Consider Accessibility

As an educator, you know that each student has unique needs and not everyone has the same physical needs. Understanding diverse needs can help create inclusive classrooms.

Technology can help improve access to learning, but it comes with challenges, notably in the availability of resources for schools and districts. Making each learning space open, modern, and accessible—both physically and mentally—can help improve that.

When it comes to tech, a checklist can help map out accessibility needs. Physical needs must comply with regulations and should also be evaluated carefully for each student’s needs. In eSchool News, teacher Danise Olague outlines three questions to consider when thinking about access:

  1. Is it easy to operate?
  2. Is the content understandable?
  3. Can the content be interpreted by assistive technologies?

These ideas can be applied to your classroom, too. Can students more around easily? Do they understand how the room is laid out, and how they can use it? How could the flow be improved?

Curriculum and lesson planning is also important to consider. American University has an extensive guide that highlights the connection between “universal design,” a notion initially applied only to physical spaces, and learning.

Integrate Space and Learning

Dr. Jennifer Jones is the head of New York’s Green Ivy Schools. She focuses on comfortable, engaging, and aesthetic learning space. She also focuses on integrating the space with the curriculum; having the space reflect and enforce the school’s learning goals. Here’s how a profile of Jones from EmergingEdTech.com describes it:

The classrooms are outfitted with wall to wall white boards for ‘surround sound learning,’ and the walls between classrooms are designed to fold away, to bring two class groups together to combine ideas. There are no desks, not even at the middle school level; only large tables for communal learning. Through her careful curating of the entire academic experience, Ms. Jones is closing the gap between what parents’ ideas of traditional teaching and education are and a new world of integrated education that includes real-world, hands-on applications and an atmosphere full of bright, beautiful colors.

Furthermore, thoughtfully designed classrooms can offer digital-native students the ability to not only use technology, but use it holistically in learning—that is, learning with tech and about it. In a 2015 TED Talk called “Reimagining Classrooms: Teachers as Learners and Students as Leaders,” Kayla Delzer notes the imperative to use classrooms as hotbeds for technology learning. “As educators,” she said, “it is now our job to be champions of digital citizenship.”

Helping students act responsibly in digital spaces, however, requires physical spaces that allow that learning and reflect the omnipresence of technology in our lives. It can be a daunting task. But coordination between stakeholders can help manage those changes.

Understanding District-Level Needs

Administrators and decision-makers have a large role in guiding how teachers, instructional coaches, media specialists, and librarians arrange and use spaces. Some districts are investing in making their learning spaces future ready one room at a time, while others are laying out district-level plans, securing grants, and organizing across campuses.
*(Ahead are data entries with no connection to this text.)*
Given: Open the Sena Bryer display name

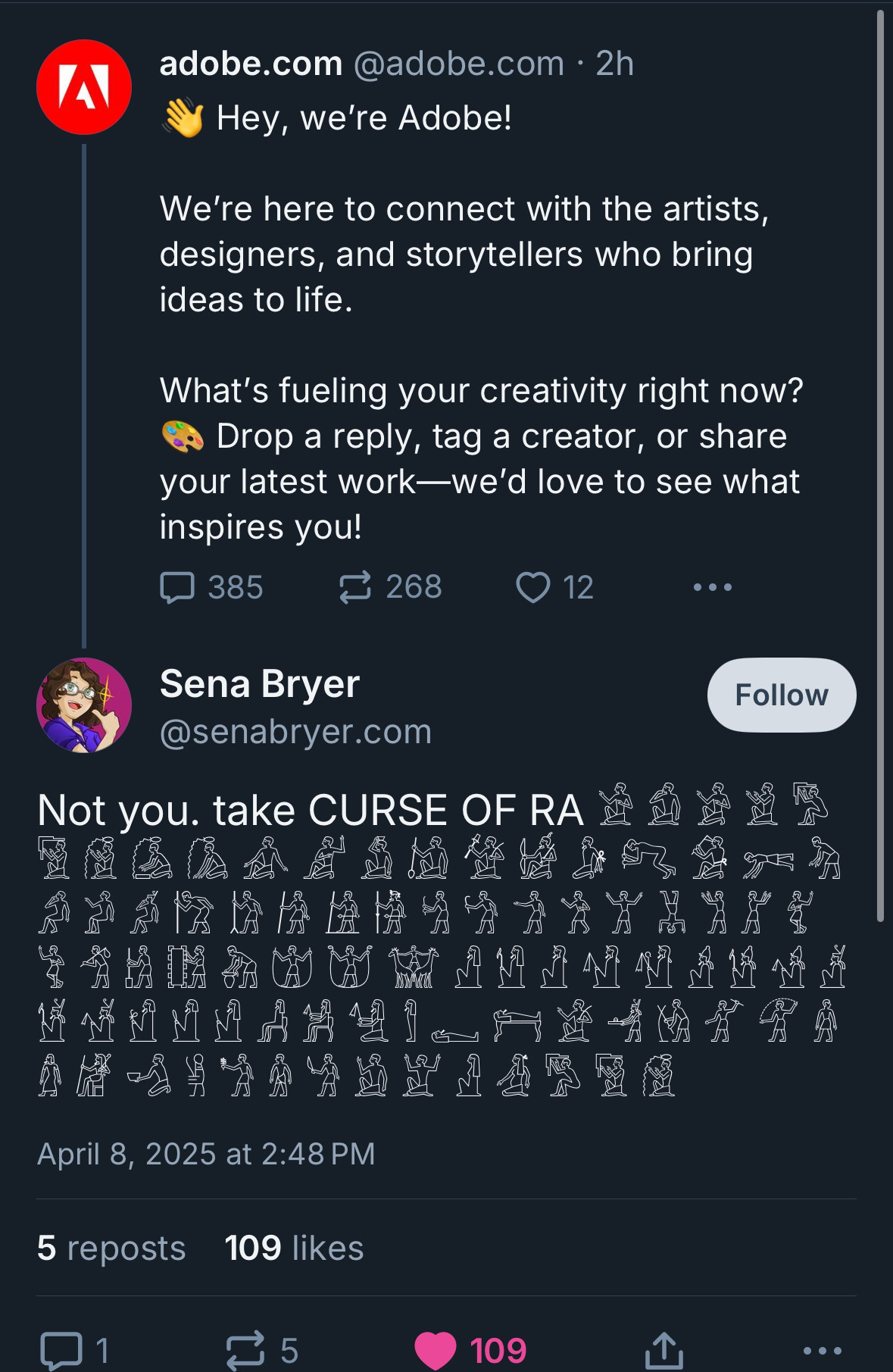Looking at the screenshot, I should click(x=260, y=683).
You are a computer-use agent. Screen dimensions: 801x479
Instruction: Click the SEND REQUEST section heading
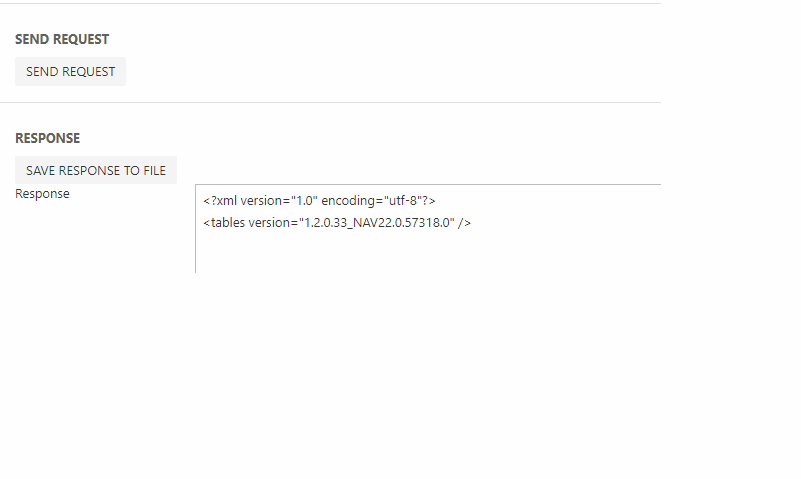click(62, 39)
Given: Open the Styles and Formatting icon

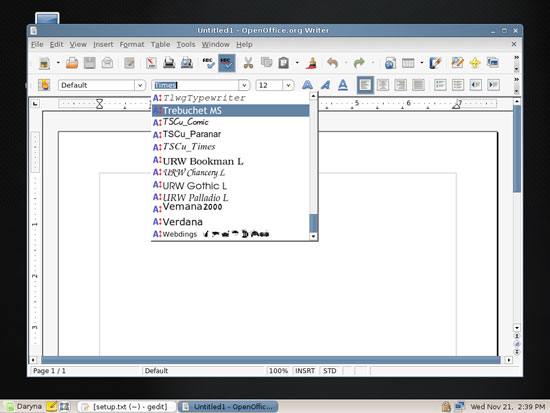Looking at the screenshot, I should pos(44,85).
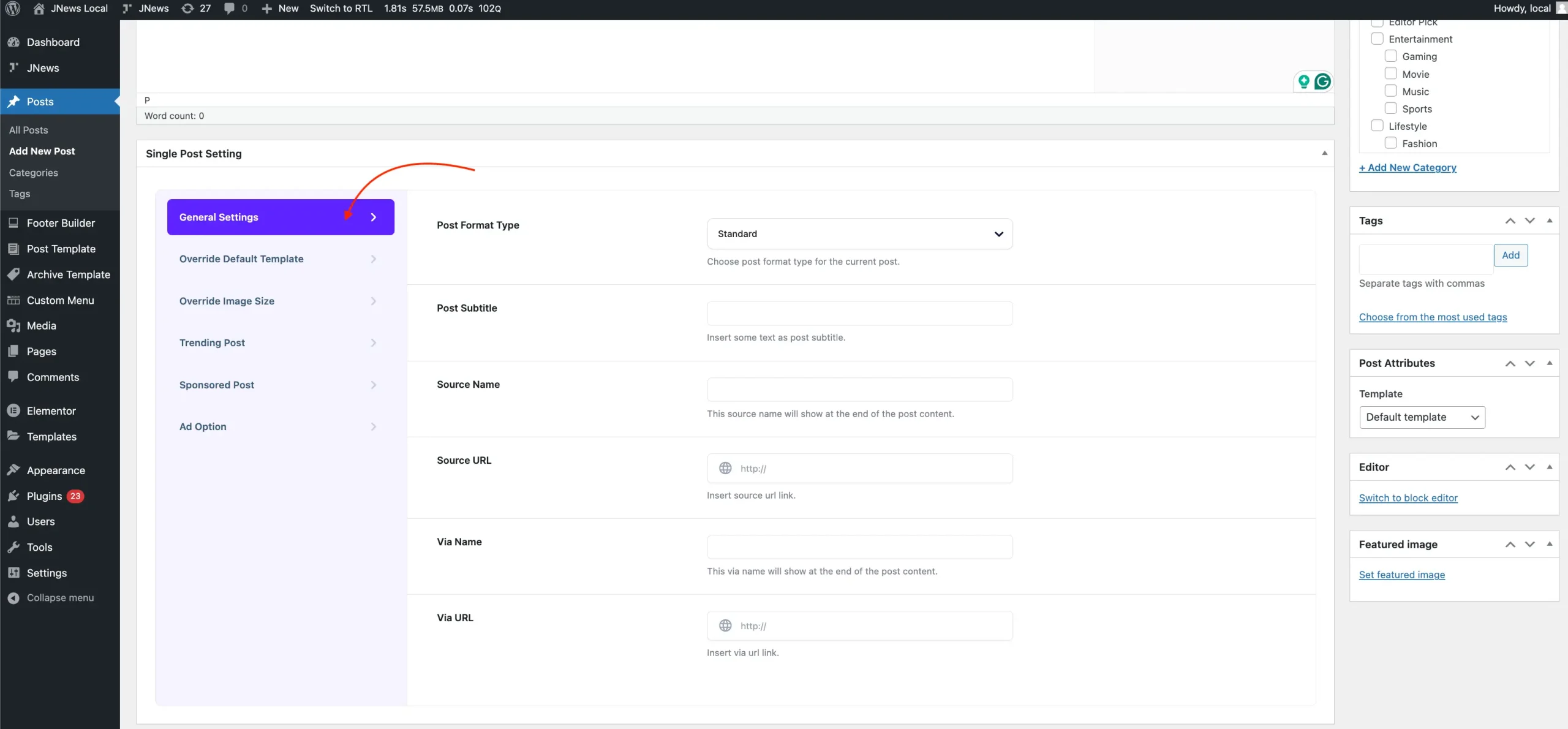1568x729 pixels.
Task: Click into the Post Subtitle input field
Action: (x=859, y=314)
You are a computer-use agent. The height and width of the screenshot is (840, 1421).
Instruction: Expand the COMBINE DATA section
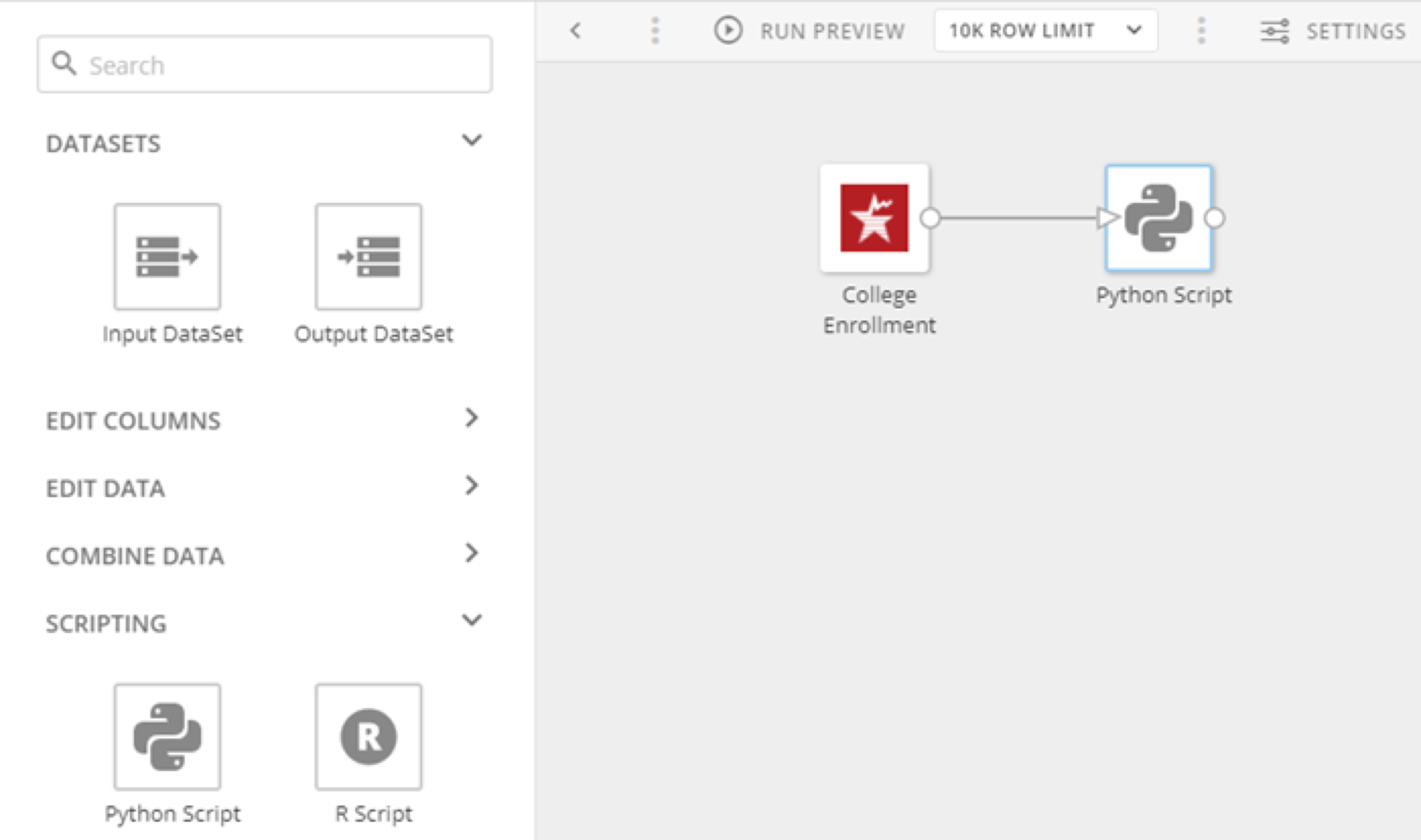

Whatever their capability, districts should consider broad planning initiatives when it comes to interactive learning spaces, just the way they consider general facilities management.
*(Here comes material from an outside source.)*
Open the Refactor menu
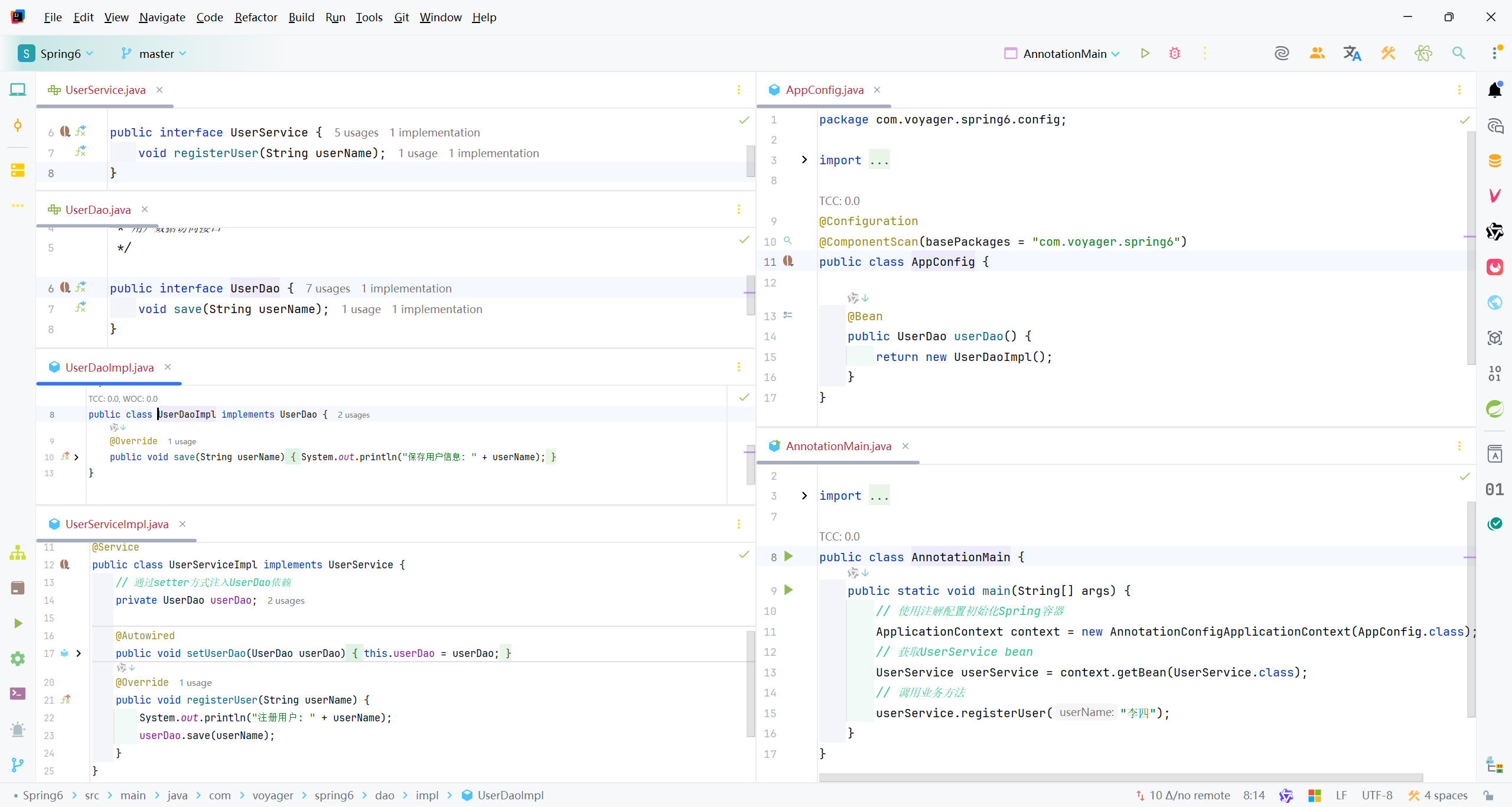 tap(255, 17)
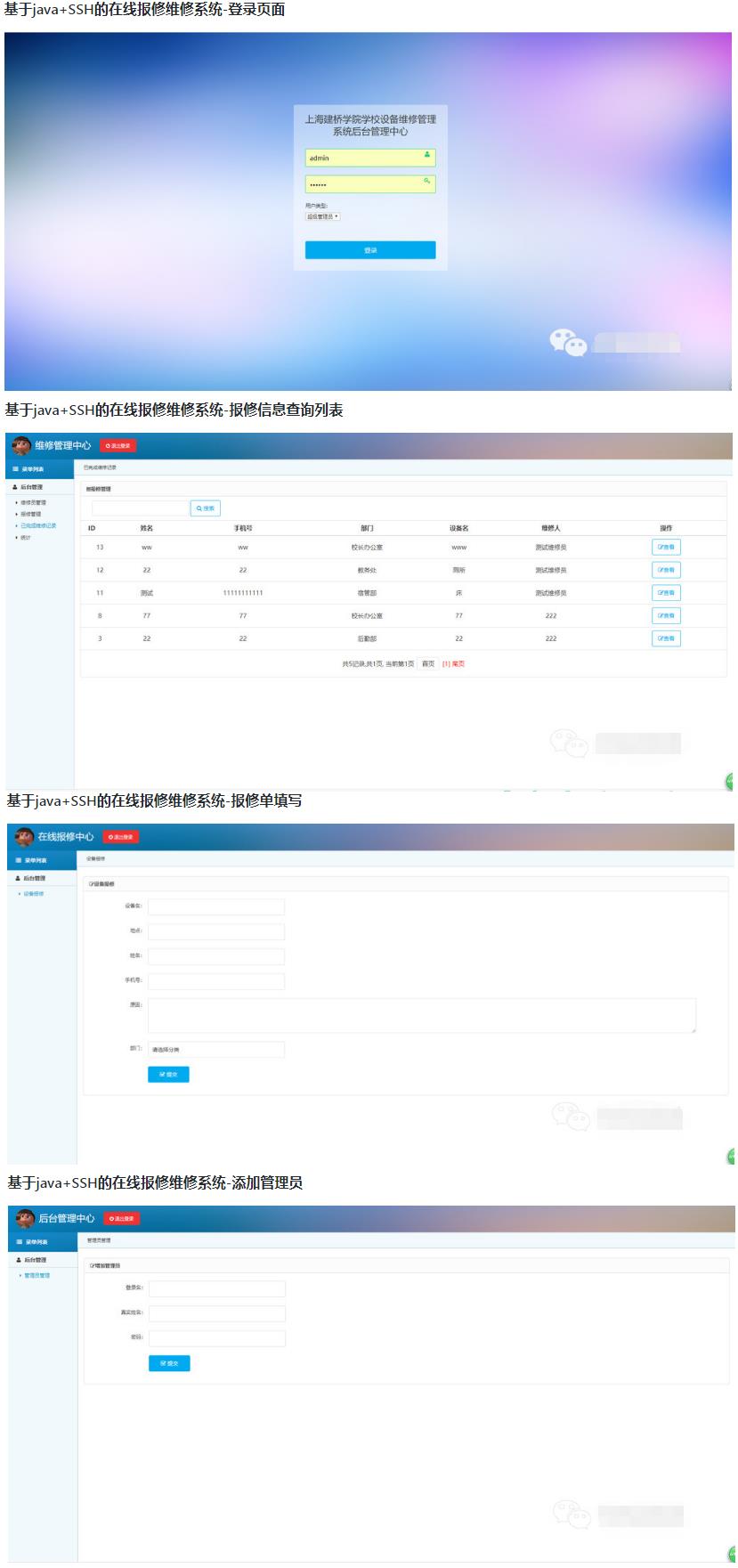The image size is (738, 1568).
Task: Click the 原因 text area in repair form
Action: point(421,1015)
Here’s how Ed Tech describes this movement toward modern learning environments:

In a modern learning environment, flexible classroom spaces organically integrate technology, helping teachers to better engage students and facilitate the mix of independent, small-group and whole-class learning that is now viewed as essential to student success.

In practice, this means space that facilitates the use of handheld devices, computers, and other technology in flexible, comfortable ways. Notably for administrators, this process includes understanding students needs, as well as working with stakeholders: “Whatever the project’s size, it’s important to include all relevant stakeholders during the design process, including the IT and facilities departments, school administrators, faculty and students, experts say.”